Not so Calgary’s Modern Office of Design and Architecture (MoDA), the winner of this year’s Arthur Erickson Memorial Award for an emerging architect. On the MoDA website, you’ll find snow falling, neighbour facades that are less than perfectly scrubbed, and even lawns that look like they could use some mowing. Oh, everything still looks beautiful, but our judges revelled in the fact that this was a beauty grounded in the experience of the everyday, a practical exploration of modern living. “If anything, I think we’re more interested in telling stories with our designs,” says founding partner Dustin Couzens, “than in creating some version of perfection.”
Couzens met co-founder Ben Klumper when both were master’s students at the University of Calgary’s architecture department. After graduation, both went on to work for different firms, but it was, oddly, music that brought them back into each other’s artistic spheres. Couzens, a guitarist and vocalist, began to jam with drummer Klumper—and while there was no danger of any Grammys, the experience did convince the pair that they possessed the temperament to work together on a creative pursuit. In 2013, the two founded MoDA.
Right out of the gate, their ambitions were different than many of their peers’. While many new firms target the more manageable single-family dwelling as a reasonable scale to start, early on MoDA was convinced that both their talents and passions lay in reimagining how Calgary approached traditional multi-family dwellings. But city developers, always with a mind to the bottom line, weren’t chomping at the bit to give a young firm a shot at overhauling the paradigm. “Basically, we started out by cold-calling developers and asking them to sit down with us and hear about our approach,” recalls Klumper. They were able to persuade a few pioneers that they could deliver projects that were out of the norm, which would be good for sales while still being very budget friendly—good for developers’ profits.
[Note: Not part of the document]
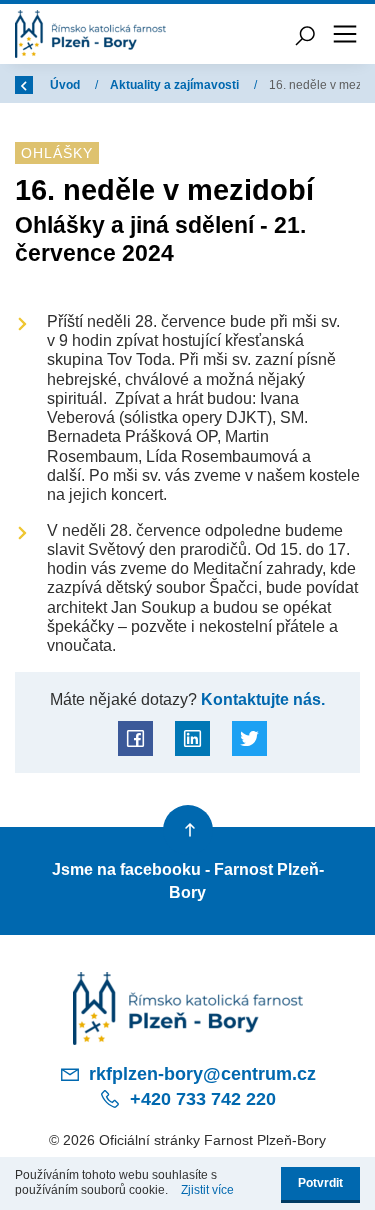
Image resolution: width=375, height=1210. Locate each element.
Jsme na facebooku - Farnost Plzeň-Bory (188, 880)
It’s how projects like Village, a soon-to-be-finished 78-unit complex in Calgary’s Bankview neighbourhood, came to be. The design reimagines the idea of communal living by embracing the village atmosphere created by the developer’s required density. Variegated roof lines in the melange of townhouses, studios and lofts that make up the development create the appearance of an English town re-imagined for the 21st century. It’s not yet ready for occupancy, and already the design has been showered with awards.
Not surprisingly, the firm’s days of cold-calling seem well in the past, as developers approach them as the conduit to designs that inspire (and inspire to purchase). In between, the two squeeze in time to work with the U of C and help volunteer and lecture with Calgary’s popular and influential D.talks series. It’s all about rethinking the Calgary design ethos. “We’ve long been a traditional city, but that’s quickly changing,” says Klumper.